La taxe d'habitation sera remplacée par un nouvel impôt "plus juste"

La ministre auprès du ministre de l'Intérieur, Jacqueline Gourault, a indiqué ce jeudi que la disparition de la taxe d'habitation donnerait lieu à la création d'un nouvel impôt qualifié de "plus juste".

afp.com/PHILIPPE HUGUEN

La taxe d'habitation, qui devrait être supprimée pour tous à l'horizon 2020, sera remplacée par un nouvel "impôt plus juste", a indiqué jeudi Jacqueline Gourault, ministre auprès du ministre de l'Intérieur, Gérard Collomb.

"Il faut parler de réforme fiscale et d'impôt plus juste", a déclaré jeudi Mme Gourault lors de l'émission "Questions d'info" LCP-franceinfo-Le Monde-AFP. La disparition de la taxe d'habitation étant prévue sur trois ans, "il y aura bien évidemment besoin de ressources pour les collectivités locales", a-t-elle précisé.

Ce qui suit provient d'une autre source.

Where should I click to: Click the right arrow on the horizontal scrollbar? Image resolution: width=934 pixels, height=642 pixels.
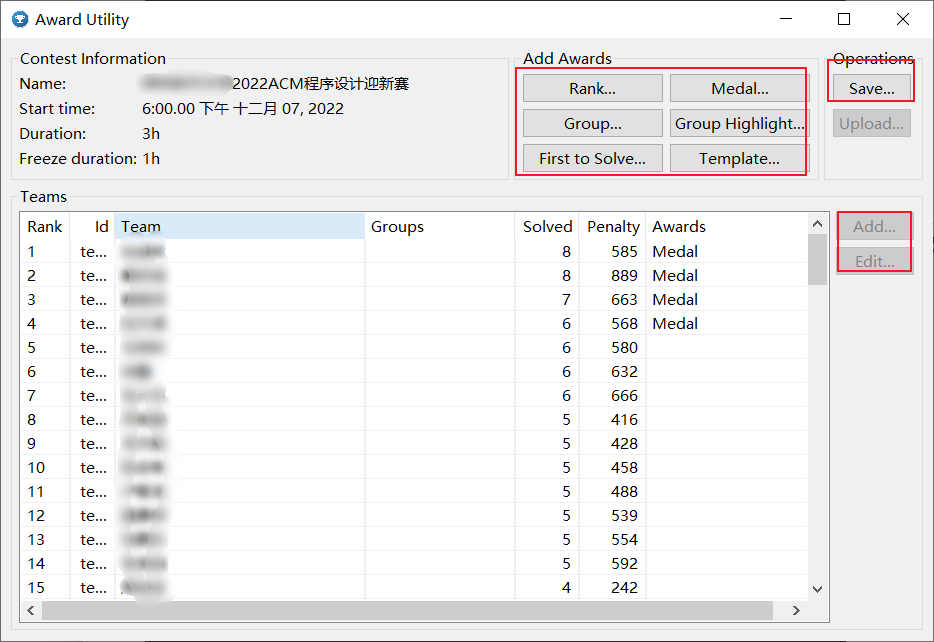796,610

>> A LIRE AUSSI - Taxe d'habitation, ISF, "flat tax"...: les principales mesures du budget 2018

La ministre n'a pas donné de calendrier précis pour la mise en place de la mesure devant compenser la fin de la taxe d'habitation. "Ça doit s'emboîter (avec) la fin de la taxe d'habitation", a-t-elle simplement fait savoir, soulignant que "les discussions" ont d'ores et déjà débuté.

Un impôt "en lien avec le territoire"

"Le grand débat c'est 'est-ce qu'on passe d'un système (...) où vous demandez une part d'un impôt national (...) ou est-ce qu'on conserve (...) des impôts locaux qui sont prélevés sur une assiette qui est définie et avec des taux qui sont fixés?'", a expliqué Mme Gourault.

A titre personnel, l'ancienne vice-présidente du Sénat penche pour la seconde option: "je pense que, pour le bloc communal, il est important de laisser un impôt en lien avec le territoire, c'est-à-dire les citoyens".

>> A LIRE AUSSI - Exonération de la taxe d'habitation: un cadeau empoisonné?

Dans le budget pour 2018, le gouvernement a entamé la suppression par tiers de la taxe d'habitation pour 80% des ménages à l'horizon 2020. Fin décembre, en promulguant le texte, le président Emmanuel Macron a exprimé son souhait d'abandonner cet impôt pour la totalité des Français dans les mêmes délais.

"C'est un impôt injuste", a martelé l'élue du Loir-et-Cher. "Nous étions sur une assiette, sur des bases, qui n'avaient pas évolué depuis 1970 et tous les gouvernements successifs, y compris ceux qui crient le plus fort aujourd'hui, n'ont pas fait la révision des valeurs cadastrales."